The figures are impressive and fairly daunting – 30 runners galloping over four miles, jumping 27 fences and with a first prize of more than £120,000 up for grabs.
That is what awaits the winner of Saturday’s Coral Scottish Grand National at the end of three circuits of Ayr racecourse.
And, as ever, the race is full of fascinating possibilities that could lead to new entries in the record books.
Vicente knows his way round the course having won the race in 2016 and 2017 and would become the first horse for 105 years to win it three years in a row.

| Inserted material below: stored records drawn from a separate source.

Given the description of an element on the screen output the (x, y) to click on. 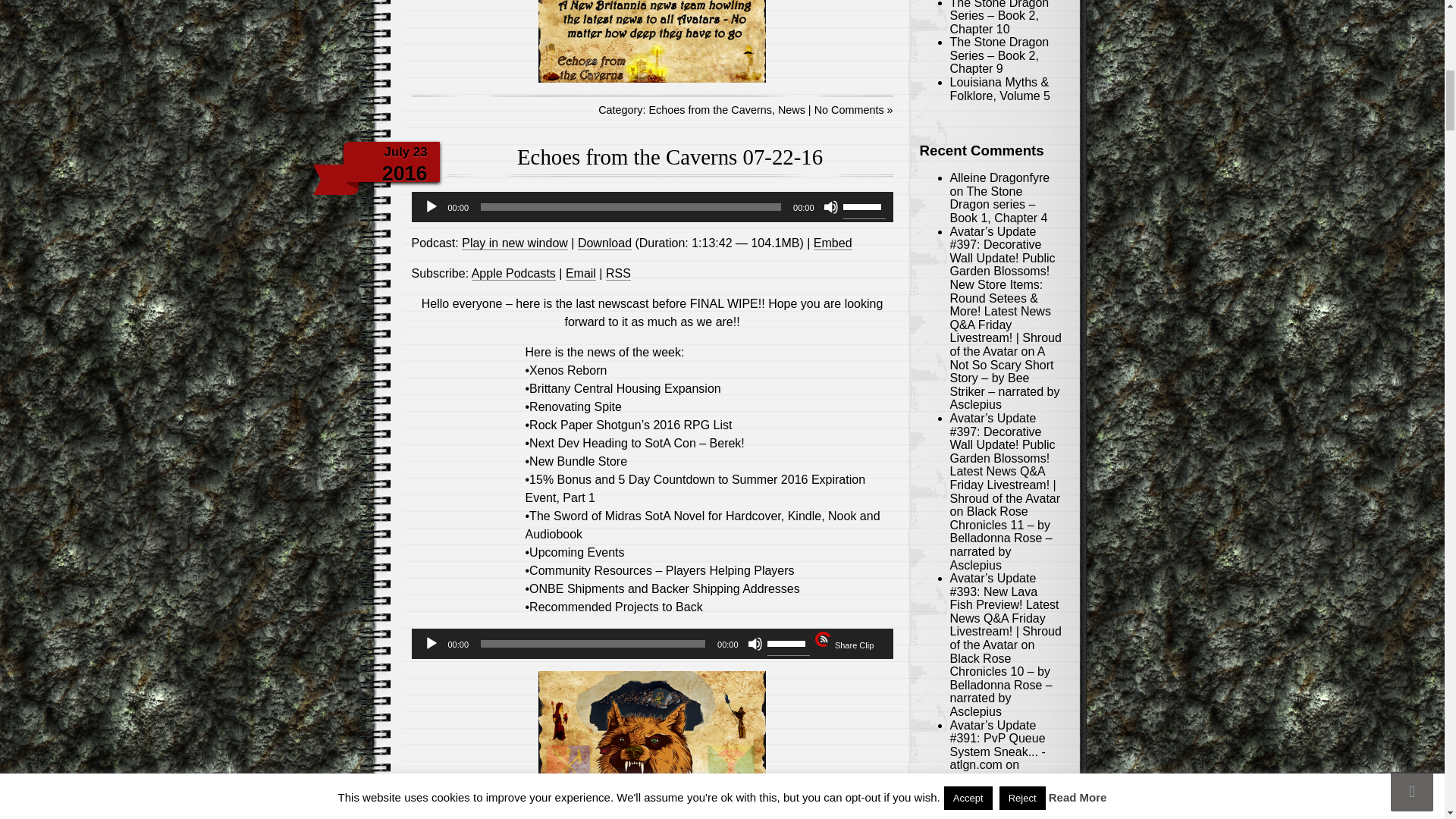
Email (580, 273)
Embed (832, 243)
Mute (831, 206)
Download (604, 243)
Apple Podcasts (513, 273)
Echoes from the Caverns 07-22-16 (669, 156)
Permanent Link to Echoes from the Caverns 07-22-16 (669, 156)
News (791, 110)
Play in new window (514, 243)
Echoes from the Caverns (710, 110)
Given the description of an element on the screen output the (x, y) to click on. 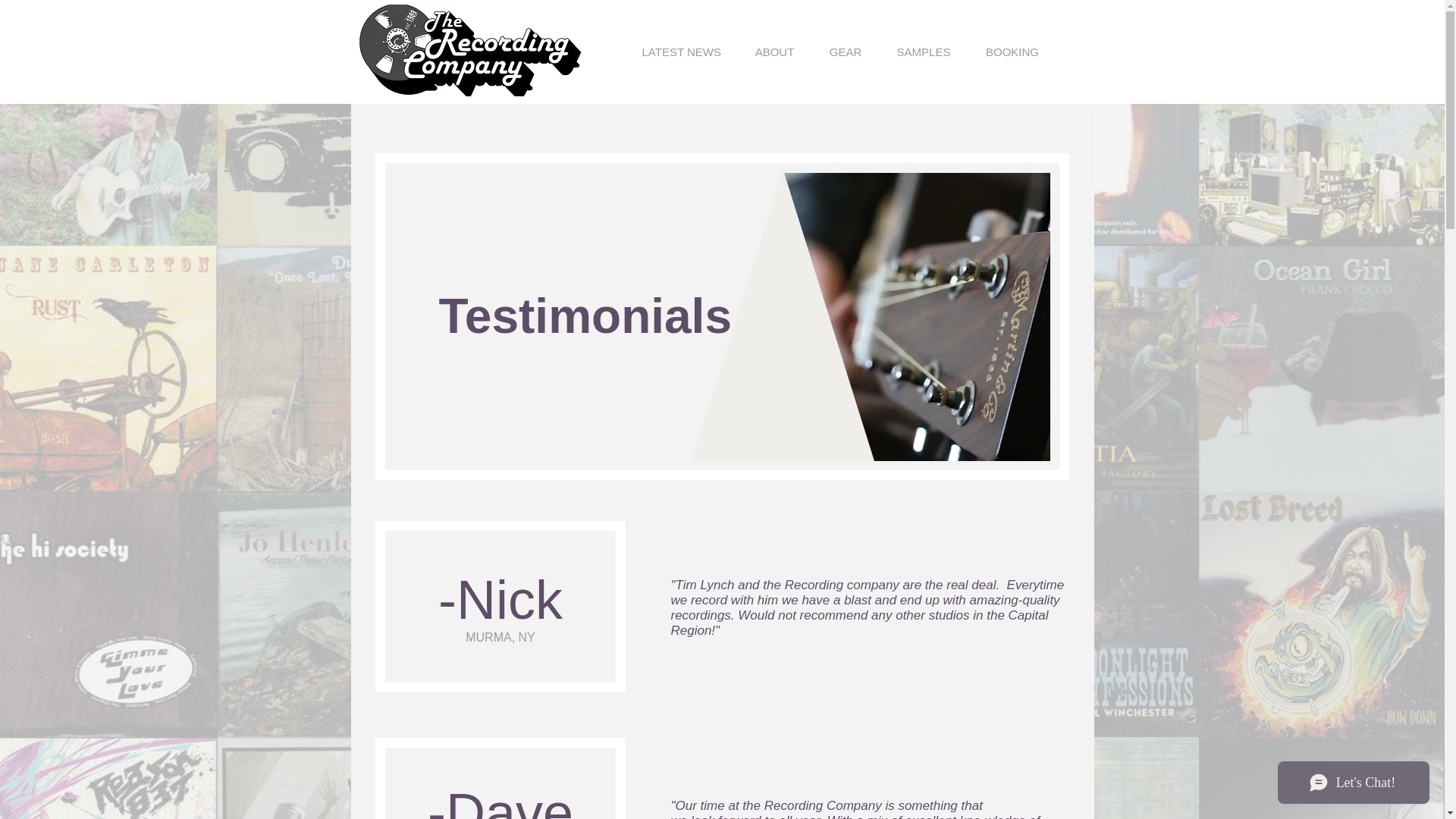
ABOUT (773, 51)
GEAR (844, 51)
SAMPLES (923, 51)
BOOKING (1012, 51)
EFFECTION (467, 40)
LATEST NEWS (681, 51)
Given the description of an element on the screen output the (x, y) to click on. 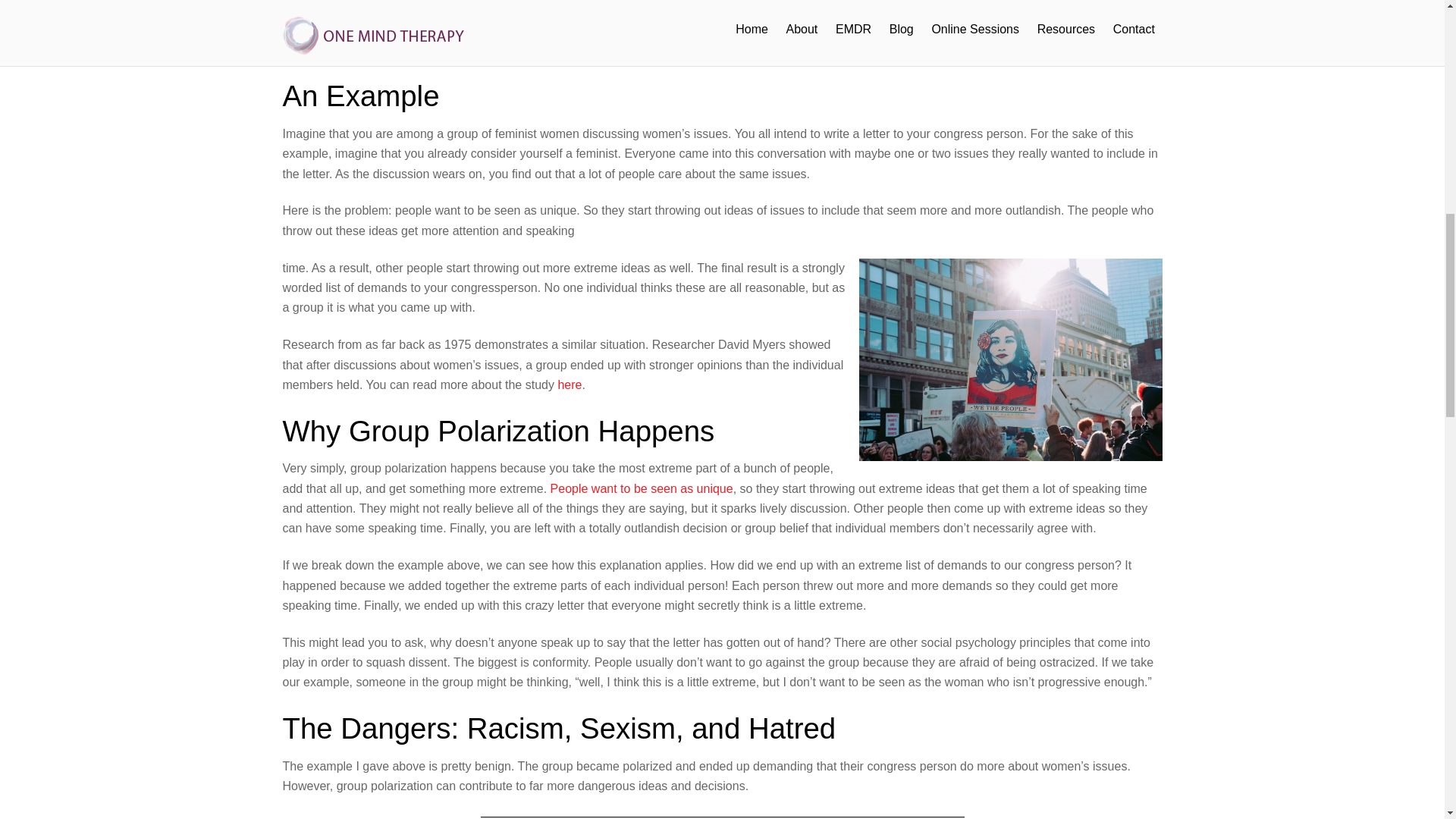
here (568, 384)
People want to be seen as unique (641, 488)
Group polarization (331, 29)
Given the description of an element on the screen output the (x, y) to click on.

But if you are searching for a trainer and jockey in form, look no further than Gordon Elliott and Davy Russell. They teamed up to win last weekend’s Grand National at Aintree with Tiger Roll and now Fagan – who’s owned by Scottish businessman, Ronnie Bartlett – aims to give them a big-race double.
In fact, if Fagan does win, Elliott will have trained three Grand National winners in the last few weeks having also won the Irish version earlier this month.
And you can never dismiss the chances of trainer Nigel Twiston-Davies, who has won the Scottish National three times before. He is represented by last year’s second and third, Cogry and Benbens, along with Ballyoptic.
The last Scottish-trained winner of the big race was Merigo back in 2012 but there will not be one this year as none has made the final cut of 30.
It is a race with a rich history including a memorable win for the great Red Rum back in 1974 just a couple of weeks after he had won his second of three Grand Nationals at Aintree.
As ever, trying to pick the winner will be a bit of a mystery, so with excuses for the spelling, perhaps the Michael Scudamore-trained Mysteree, might be an apt each-way selection.